As an organization that prides itself on working smarter, not harder, we have been an early adopter of cloud computing. This has meant learning the hard way that just because an application is "in the cloud" does not mean it is more scalable, more reliable, or that it performs any better than if you ran it on a server down the hall. If you are considering any type of "cloud" variation, you had better take the time to address much more than just the technology you are trying to offload from your data center.
My own experience has been very bad in this area. Recently we contacted our cloud-based Microsoft Exchange provider, Intermedia.net, to let them know that our employees could not access their e-mail through Outlook. Two days later, we finally had Level Two support on the phone with us, only to learn that they had discovered that a corrupted iPhone Active Sync account was causing their main servers to be overloaded, and this was causing the problem. Who were these users with corrupt Active Sync profiles? They did not work for us! It was a completely different company. Their users caused our service to crash and it took Intermedia tech support two days to locate the problem. So much for the cloud being better.
As an analytics company, we wanted to know why it had taken so long to track down the problem. Were they not monitoring the servers for resource exhaustion? "We monitor everything 24 hours a day," was the response we got. Either they are not telling the truth about monitoring, or they don't realize that a server at 100 percent CPU utilization for two days can be a problem. I informed them that they needed to remove the 99.999 percent uptime claim from their website, as they had blown that out of the water in just two days in June. As of now, the claim is still there.
When you evaluate any cloud solution, you should ignore any claims of uptime unless the provider is willing to share actual metrics from their service tracking. Don't simply rely on feel good statements like "we monitor everything 24 hours a day." Push the providers to show you what that means. Get detailed information and a concrete SLA for the applications, not just the service. For example, if your users use Outlook, then have the SLA reflect availability of MAPI, HTTPS and SMTP for email. If they are unwilling to do this, find another provider.
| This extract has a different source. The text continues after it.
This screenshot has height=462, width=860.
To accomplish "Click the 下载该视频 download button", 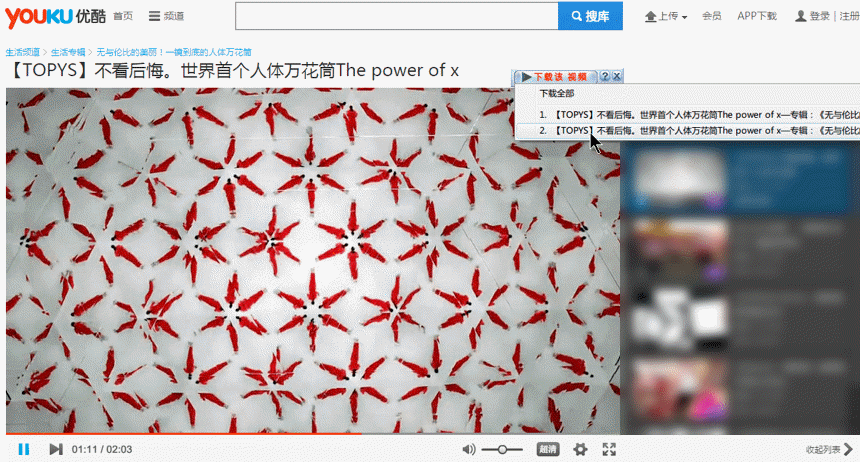I will click(556, 77).
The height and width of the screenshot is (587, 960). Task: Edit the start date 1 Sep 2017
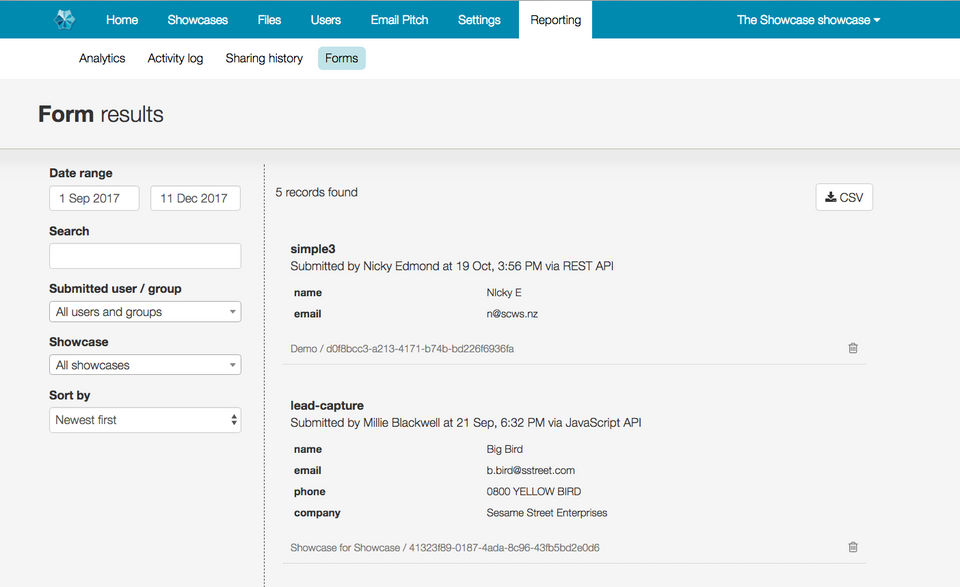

If you have any doubts, push for the details. Most cloud providers, like most enterprises, confuse the ability to have actionable data with actually having actionable data. When pressed to provide a report on HTTPS service availability, for example, you may find that their tales of sophisticated NOCs and SLAs evaporates. If they can't provide a report that shows how available a service is over time, then it's likely they aren't monitoring it to see if it is available.